A adaptação para Inês não foi fácil. “Eu não me sentia muito confortável, porque eu olhava para as pessoas e parecia-me muito estranho, parecia que estava fora da minha zona de conforto, porque não ouvia o meu sotaque e era muito complicado, porque as pessoas falavam comigo e eu ficava meio desconfiada, porque sentia que não estava no meu ambiente”. Agora a visão que tem da cidade mudou completamente. “Acho que ajudou-me muito a crescer como pessoa, porque eu era mesmo muito agarradinha aos meus pais, eu não fazia nada sem eles, não era capaz de ir a um supermercado sem eles e agora aqui faço tudo sozinha e não os tenho sempre em cima de mim, e isso é ótimo, porque posso fazer tudo, claro, dentro dos limites, porque nós também temos de ser responsáveis, mas gosto muito de estar cá, gosto das pessoas, gosto do clima em si, acho Portalegre agora muito lindo, porque eu sou uma pessoa que acho tudo lindo e maravilhoso, se eu olhar para uma árvore é tudo lindo e pronto, agora gosto muito de estar cá por causa disso”.

Já para Luísa esta mudança de ambiente foi mais fácil. “Por acaso senti-me logo bem, as pessoas aqui são muito simpáticas.
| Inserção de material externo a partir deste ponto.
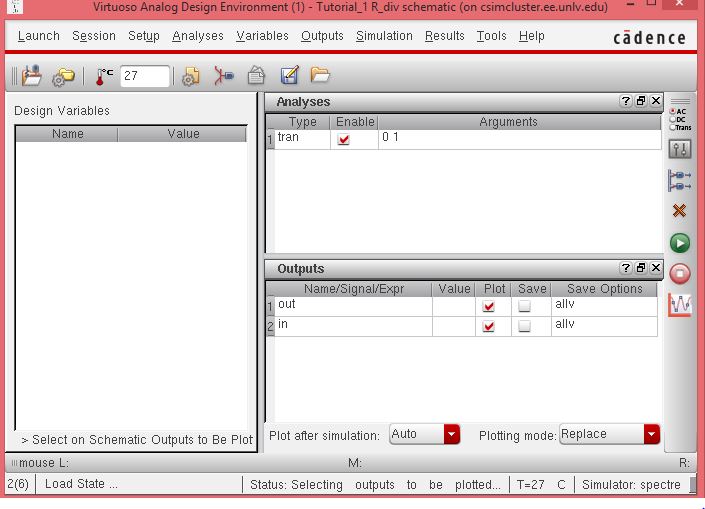Image resolution: width=705 pixels, height=509 pixels.
Task: Select the DC radio button
Action: pos(670,120)
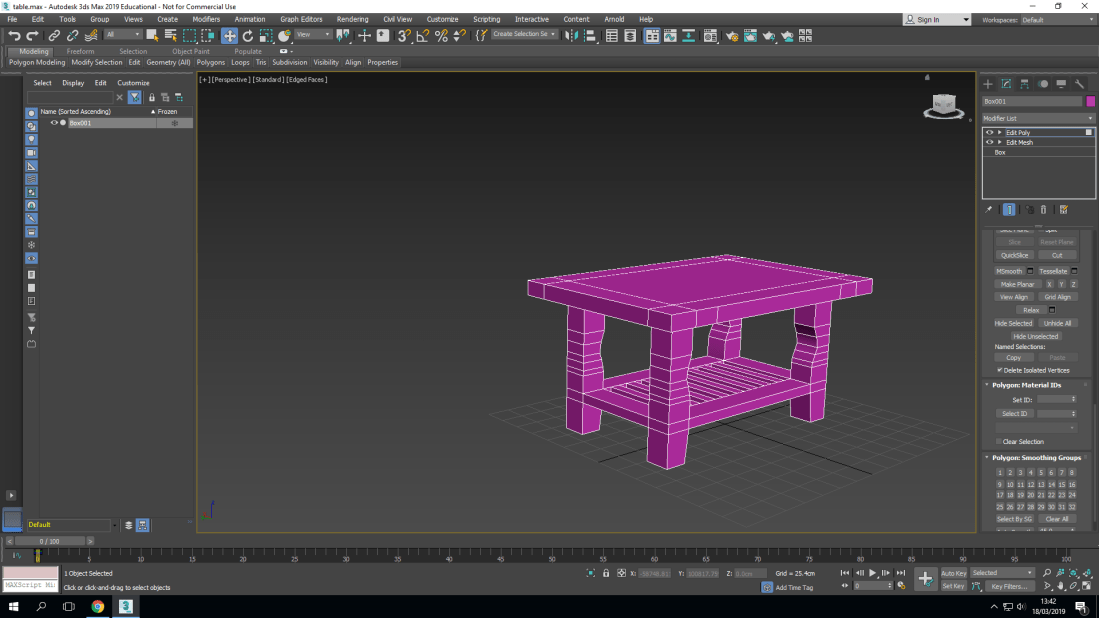1099x618 pixels.
Task: Click the Rotate tool icon
Action: 248,35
Tem os seus altos e baixos, mas estou a gostar. Eu gosto de mudança, por acaso. Mas compreendo que para pessoas que não gostam muito de mudança, ter de vir para tão longe seja mais complicado”. Vanessa encontrou conforto em quem estava a passar pela mesma situação, “por acaso foi fácil, adaptei-me bem, conheci logo uma colega de casa e como ela também é de longe, é de mais perto do que eu, mas ela também me ajudou e compreendeu a diferença, então passamos as duas pelo mesmo, então ajudamo-nos uma à outra”.

Mais perto ou mais longe de casa, uma parte importante da integração passa por conhecer pessoas novas. Apesar da situação pandémica que obriga a uma certa distância, Luísa diz que fazer amigos “por acaso foi fácil. Eu estava à espera que fosse mais difícil, como este ano não houve praxe nem nada disso, mas não, por acaso”.

Vanessa também se integrou logo bem com os colegas de turma, “sim, apesar do vírus, conseguimos estabelecer ligações, seja a tomar cafés, a falar de onde somos e essas coisinhas assim. Então conseguimos logo criar alguma ligação, porque estamos todos no mesmo barco, somos todos de longe (a maior parte) e é tudo novo, então ajudamo-nos uns aos outros”.

Inês prefere utilizar o termo “conhecidos”, mas admite que também já fez alguns amigos. “acho que os amigos conto pelos dedos, mas tenho muitos conhecidos. Eu cheguei aqui, conheci muita gente, mas depois tu acabas por te identificar mais com umas pessoas e esses acabam por se tornar, sim, os teus amigos e os outros conhecidos. Mas sim, acabei por conhecer muita gente”.

A cidade começou por ser estranha para estas três universitárias, no entanto, agora já se sentem integradas. Com as aulas online tinham a possibilidade de voltar para casa, mas todas optaram por continuar em Portalegre, seja por questões de segurança, liberdade ou independência.